俊足好打の外野手として、1年目に自己最多の124試合に出場。その後も代走や守備固めなど、バイプレーヤーとして、チームに欠かせない存在になった。2年目の4月の中日戦では、自身の盗塁死で代打金本知憲の打席が完了せず、連続試合出場を1766でストップさせたこともあった。「良いことも悪いこともたくさんあった。楽しい野球人生だった。悔いはありません」。タテジマ一筋12年をそう振り返った。

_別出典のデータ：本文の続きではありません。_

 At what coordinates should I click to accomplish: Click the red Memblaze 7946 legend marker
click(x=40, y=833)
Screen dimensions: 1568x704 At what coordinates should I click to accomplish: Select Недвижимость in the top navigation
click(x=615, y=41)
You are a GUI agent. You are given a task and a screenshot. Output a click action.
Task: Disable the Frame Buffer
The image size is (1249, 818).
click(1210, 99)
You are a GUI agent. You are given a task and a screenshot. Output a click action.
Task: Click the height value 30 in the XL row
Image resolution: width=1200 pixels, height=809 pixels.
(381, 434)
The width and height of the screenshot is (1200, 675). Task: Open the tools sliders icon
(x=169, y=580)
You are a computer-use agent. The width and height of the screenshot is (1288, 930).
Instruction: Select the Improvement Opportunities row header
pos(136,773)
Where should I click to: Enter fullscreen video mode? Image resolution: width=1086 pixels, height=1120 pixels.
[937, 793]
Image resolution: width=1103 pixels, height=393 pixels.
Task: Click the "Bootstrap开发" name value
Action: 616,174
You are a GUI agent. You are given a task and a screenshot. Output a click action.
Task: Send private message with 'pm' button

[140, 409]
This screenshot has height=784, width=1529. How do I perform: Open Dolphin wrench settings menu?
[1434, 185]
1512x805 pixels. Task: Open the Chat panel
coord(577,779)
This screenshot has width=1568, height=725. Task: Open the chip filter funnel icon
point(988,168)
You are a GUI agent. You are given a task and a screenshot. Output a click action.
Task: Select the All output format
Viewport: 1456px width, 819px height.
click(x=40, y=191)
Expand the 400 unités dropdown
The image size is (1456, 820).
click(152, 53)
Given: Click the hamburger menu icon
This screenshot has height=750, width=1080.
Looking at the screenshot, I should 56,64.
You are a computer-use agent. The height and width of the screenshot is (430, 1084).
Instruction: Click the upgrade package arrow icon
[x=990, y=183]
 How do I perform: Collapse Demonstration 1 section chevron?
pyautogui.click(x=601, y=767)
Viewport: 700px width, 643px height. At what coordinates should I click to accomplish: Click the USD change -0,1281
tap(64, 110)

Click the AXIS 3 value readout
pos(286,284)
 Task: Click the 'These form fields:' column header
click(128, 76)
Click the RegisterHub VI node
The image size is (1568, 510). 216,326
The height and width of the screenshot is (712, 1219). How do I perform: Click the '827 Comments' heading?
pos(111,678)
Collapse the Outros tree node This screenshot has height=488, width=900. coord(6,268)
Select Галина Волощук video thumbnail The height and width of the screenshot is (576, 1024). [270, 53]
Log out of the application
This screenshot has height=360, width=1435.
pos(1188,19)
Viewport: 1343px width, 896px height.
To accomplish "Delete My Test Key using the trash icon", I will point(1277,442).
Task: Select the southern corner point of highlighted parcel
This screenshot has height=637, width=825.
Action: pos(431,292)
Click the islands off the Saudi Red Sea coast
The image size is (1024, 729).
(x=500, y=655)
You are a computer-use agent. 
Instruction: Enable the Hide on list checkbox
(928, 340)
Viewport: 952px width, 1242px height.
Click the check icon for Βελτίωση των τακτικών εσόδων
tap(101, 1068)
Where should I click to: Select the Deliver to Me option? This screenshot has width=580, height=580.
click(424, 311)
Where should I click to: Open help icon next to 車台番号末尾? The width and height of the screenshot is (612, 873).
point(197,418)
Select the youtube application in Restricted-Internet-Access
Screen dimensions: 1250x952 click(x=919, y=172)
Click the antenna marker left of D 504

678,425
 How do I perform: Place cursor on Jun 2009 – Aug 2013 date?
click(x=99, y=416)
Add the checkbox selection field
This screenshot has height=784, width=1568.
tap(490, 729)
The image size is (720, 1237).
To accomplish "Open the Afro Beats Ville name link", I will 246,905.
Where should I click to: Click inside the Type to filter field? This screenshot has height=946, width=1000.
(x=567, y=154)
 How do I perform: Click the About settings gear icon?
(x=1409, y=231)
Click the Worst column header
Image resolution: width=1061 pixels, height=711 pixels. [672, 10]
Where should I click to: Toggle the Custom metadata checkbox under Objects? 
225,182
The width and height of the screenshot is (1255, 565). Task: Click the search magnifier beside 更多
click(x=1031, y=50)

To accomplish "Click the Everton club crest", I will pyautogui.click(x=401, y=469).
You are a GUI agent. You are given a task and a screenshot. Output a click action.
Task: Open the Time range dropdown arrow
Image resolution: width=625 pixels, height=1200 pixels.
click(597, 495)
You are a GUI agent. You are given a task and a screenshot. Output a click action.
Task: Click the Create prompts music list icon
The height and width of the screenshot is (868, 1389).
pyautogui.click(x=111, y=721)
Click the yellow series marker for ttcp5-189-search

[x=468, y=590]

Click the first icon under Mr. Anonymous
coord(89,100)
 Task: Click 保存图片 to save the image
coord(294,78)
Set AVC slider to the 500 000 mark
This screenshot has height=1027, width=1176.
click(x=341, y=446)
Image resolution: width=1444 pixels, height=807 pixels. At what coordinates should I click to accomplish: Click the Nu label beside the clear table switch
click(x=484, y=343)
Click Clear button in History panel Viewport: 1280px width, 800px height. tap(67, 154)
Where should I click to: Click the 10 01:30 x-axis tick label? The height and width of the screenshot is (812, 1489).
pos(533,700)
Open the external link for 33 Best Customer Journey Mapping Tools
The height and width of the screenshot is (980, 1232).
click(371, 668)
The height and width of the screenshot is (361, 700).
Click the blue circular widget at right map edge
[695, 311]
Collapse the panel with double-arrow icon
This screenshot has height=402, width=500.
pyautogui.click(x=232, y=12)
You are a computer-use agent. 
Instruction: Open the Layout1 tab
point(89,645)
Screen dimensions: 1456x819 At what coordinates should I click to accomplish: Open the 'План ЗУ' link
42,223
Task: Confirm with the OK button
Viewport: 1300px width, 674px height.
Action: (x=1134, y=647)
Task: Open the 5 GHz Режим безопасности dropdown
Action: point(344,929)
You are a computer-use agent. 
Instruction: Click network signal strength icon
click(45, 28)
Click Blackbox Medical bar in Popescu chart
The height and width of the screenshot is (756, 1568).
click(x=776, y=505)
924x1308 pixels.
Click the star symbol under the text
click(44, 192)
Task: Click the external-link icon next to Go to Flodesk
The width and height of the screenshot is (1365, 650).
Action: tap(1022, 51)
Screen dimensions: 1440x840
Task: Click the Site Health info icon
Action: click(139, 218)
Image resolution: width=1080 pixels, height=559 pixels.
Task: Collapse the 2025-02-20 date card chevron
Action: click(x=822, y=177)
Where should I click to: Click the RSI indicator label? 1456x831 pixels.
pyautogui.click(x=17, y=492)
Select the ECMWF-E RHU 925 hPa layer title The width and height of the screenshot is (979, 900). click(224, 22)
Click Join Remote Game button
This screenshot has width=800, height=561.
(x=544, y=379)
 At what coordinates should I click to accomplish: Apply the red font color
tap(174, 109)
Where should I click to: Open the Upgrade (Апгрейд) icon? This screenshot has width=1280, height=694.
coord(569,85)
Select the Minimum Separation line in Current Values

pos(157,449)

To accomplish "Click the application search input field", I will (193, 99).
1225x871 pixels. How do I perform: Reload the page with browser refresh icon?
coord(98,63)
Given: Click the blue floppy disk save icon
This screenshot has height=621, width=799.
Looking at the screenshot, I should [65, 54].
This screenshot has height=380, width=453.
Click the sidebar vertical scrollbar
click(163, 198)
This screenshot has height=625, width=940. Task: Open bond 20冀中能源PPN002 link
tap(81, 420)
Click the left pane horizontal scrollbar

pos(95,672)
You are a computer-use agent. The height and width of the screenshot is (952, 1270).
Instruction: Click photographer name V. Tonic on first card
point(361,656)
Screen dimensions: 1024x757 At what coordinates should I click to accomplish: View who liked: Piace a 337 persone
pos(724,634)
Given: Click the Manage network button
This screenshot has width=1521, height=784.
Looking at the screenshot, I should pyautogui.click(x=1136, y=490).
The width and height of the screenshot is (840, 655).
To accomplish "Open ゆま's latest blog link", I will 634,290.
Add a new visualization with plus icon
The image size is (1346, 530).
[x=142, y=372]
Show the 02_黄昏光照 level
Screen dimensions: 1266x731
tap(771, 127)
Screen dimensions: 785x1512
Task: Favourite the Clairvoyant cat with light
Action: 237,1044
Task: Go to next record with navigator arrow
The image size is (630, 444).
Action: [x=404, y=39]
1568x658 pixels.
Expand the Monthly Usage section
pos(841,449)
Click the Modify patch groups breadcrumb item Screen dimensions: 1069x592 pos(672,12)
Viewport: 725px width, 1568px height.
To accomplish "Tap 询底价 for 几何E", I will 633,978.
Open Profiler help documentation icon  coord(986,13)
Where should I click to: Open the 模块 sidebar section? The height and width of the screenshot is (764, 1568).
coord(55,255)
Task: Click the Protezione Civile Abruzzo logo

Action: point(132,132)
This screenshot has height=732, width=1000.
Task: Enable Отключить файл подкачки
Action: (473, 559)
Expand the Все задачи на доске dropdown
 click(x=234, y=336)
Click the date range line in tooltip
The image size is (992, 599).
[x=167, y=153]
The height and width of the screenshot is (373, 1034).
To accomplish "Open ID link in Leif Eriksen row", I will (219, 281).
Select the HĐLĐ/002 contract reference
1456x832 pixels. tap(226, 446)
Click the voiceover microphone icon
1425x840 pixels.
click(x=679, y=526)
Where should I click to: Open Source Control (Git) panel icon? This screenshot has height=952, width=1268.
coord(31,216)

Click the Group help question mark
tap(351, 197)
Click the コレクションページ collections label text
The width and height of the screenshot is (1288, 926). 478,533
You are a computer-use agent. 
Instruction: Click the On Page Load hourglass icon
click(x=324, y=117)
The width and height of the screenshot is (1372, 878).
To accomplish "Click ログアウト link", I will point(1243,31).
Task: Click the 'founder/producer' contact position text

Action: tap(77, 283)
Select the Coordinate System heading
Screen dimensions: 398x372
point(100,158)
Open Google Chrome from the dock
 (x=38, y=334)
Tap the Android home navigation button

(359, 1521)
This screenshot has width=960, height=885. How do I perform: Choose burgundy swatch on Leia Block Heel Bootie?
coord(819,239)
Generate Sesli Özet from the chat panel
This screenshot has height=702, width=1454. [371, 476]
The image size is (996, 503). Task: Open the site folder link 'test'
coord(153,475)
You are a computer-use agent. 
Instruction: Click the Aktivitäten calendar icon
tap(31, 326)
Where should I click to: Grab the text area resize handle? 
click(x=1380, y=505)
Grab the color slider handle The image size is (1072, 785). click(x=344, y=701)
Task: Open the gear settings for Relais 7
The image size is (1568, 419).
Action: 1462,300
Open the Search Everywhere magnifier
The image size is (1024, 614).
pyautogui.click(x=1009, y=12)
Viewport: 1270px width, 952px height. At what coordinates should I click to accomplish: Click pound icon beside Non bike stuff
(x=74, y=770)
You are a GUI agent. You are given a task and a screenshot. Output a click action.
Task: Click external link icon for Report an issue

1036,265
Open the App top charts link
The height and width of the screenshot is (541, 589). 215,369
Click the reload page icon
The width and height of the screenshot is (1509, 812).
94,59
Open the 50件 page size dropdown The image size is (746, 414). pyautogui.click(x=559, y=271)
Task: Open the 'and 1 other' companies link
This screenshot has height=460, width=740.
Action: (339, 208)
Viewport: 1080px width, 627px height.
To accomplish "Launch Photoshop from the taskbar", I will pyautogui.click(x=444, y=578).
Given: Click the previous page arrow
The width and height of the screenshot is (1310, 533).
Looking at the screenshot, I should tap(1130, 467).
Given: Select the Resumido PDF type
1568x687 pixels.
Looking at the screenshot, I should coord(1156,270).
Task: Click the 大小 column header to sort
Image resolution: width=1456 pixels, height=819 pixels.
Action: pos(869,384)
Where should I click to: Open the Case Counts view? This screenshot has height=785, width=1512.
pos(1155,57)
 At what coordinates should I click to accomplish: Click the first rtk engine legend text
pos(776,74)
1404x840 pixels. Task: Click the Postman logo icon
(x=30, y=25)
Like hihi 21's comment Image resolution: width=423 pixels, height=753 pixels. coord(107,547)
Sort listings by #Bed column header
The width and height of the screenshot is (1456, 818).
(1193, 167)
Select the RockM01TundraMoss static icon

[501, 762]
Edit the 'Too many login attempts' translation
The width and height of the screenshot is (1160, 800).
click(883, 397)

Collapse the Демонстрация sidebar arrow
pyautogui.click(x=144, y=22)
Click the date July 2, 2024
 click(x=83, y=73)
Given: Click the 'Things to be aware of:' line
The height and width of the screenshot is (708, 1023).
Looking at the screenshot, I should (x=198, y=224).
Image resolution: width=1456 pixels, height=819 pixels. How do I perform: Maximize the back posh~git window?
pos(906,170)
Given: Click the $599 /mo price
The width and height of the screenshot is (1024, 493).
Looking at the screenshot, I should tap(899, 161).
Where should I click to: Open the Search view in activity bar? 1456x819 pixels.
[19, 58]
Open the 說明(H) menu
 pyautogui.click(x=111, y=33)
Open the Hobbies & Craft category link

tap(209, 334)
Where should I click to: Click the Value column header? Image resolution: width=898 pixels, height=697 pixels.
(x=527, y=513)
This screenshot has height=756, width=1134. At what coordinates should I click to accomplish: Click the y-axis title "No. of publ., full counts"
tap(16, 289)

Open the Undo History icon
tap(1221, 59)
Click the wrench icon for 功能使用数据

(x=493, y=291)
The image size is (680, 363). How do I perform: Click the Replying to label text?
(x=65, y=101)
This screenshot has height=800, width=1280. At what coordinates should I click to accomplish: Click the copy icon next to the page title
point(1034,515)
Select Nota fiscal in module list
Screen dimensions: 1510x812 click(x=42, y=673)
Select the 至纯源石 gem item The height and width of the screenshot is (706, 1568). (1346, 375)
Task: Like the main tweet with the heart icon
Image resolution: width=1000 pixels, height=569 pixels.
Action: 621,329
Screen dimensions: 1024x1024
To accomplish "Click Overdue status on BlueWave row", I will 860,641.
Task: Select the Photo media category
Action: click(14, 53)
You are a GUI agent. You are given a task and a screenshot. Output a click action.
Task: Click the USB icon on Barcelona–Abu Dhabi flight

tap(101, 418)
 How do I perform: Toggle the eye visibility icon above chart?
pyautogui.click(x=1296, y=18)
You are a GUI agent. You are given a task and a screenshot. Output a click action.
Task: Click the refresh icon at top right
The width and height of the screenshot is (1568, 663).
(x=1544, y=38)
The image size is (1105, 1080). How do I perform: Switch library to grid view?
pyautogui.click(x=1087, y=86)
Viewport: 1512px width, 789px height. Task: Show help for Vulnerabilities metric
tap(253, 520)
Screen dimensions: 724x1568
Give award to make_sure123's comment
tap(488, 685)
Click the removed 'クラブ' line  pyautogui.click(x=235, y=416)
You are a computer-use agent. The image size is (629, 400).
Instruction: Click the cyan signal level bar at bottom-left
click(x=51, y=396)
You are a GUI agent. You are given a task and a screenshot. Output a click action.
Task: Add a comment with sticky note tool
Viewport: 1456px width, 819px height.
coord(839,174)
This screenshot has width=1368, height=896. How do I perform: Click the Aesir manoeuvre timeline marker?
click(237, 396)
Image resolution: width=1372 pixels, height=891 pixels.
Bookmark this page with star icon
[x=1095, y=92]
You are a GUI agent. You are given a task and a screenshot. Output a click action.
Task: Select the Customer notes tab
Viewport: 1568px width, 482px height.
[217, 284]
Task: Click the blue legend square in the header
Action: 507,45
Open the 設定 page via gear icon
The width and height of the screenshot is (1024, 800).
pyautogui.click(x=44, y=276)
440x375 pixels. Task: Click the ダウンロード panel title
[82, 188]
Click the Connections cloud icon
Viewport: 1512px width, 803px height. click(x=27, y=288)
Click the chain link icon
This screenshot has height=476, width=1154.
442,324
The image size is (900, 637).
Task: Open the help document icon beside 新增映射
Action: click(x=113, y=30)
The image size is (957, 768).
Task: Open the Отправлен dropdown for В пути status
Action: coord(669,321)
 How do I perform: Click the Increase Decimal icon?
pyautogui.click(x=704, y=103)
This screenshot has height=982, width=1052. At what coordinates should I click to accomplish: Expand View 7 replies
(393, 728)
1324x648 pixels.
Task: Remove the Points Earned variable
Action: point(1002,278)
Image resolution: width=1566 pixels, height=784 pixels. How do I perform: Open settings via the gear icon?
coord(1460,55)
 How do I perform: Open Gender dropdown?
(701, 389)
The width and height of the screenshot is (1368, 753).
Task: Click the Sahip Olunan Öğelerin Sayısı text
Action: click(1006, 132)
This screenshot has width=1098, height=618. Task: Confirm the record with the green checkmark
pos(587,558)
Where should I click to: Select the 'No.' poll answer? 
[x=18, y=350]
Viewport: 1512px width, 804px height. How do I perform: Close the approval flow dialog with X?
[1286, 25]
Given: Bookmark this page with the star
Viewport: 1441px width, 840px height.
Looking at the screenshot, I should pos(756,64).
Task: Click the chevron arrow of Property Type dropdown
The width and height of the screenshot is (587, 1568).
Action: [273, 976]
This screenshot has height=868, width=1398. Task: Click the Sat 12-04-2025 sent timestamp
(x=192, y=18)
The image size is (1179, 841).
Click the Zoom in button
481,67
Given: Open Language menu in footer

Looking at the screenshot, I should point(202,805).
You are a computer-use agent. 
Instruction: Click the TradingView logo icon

気掛かりは不振で2軍落ちしている近大の11学年下の後輩、佐藤輝だ。「誰にでもこういう(苦しい)時期は来ると思う」。プロの壁に当たっている姿を思いやった。入団時から、ことあるごとに声を掛けてきた。今季は1、2軍で別調整だったが、佐藤輝の降格で、この1週間は一緒に過ごした。「頑張ってもらいたいし、また豪快なバッティングを見せてもらいたい。頼もしい後輩なので」。後輩とはいえ、同じ外野手で自身を追いやった1人。だが、心根の優しい男は、温かい言葉で背中を押した。

ウエスタン・リーグ25日のオリックス戦(甲子園)で、引退セレモニーが行われる。谷本球団副社長は「タイガース一筋でやってくれたということを、評価している。何らかの形で報いたい」と感謝。ユニホームを脱いだあとも、球団で役職を用意する考えを明かした。

会見の最後、俊介は涙をふいた。「最後までやると決めているので。しっかりと前を向いて後輩たちの見本になれるように」。チームは9試合を残し、この日ソフトバンクからウエスタン・リーグの首位を奪い返した。俊足巧打の“走る稲妻”は、優勝の瞬間まで戦い続ける。【前山慎治】

◆俊介(本名・藤川俊介=ふじかわ・しゅんすけ)1987年(昭62)8月17日生まれ、福岡県出身。広陵から近大を経て09年ドラフト5位で阪神入団。10年には新人でチーム唯一の開幕ベンチ入りを果たすなど、自己最多の124試合に出場。11年は初の開幕スタメンをつかみ、俊足と広い守備範囲を誇る外野手として、代走や守備固めを中心に幅広く起用された。13年に西岡剛の加入で入団当初の背番号7から68に変更。17年自己最多の4本塁打。同年FA権取得も、宣言せずに残留した。通算849試合で打率2割4分9厘、86打点、9本塁打。178センチ、77キロ。右投げ右打ち。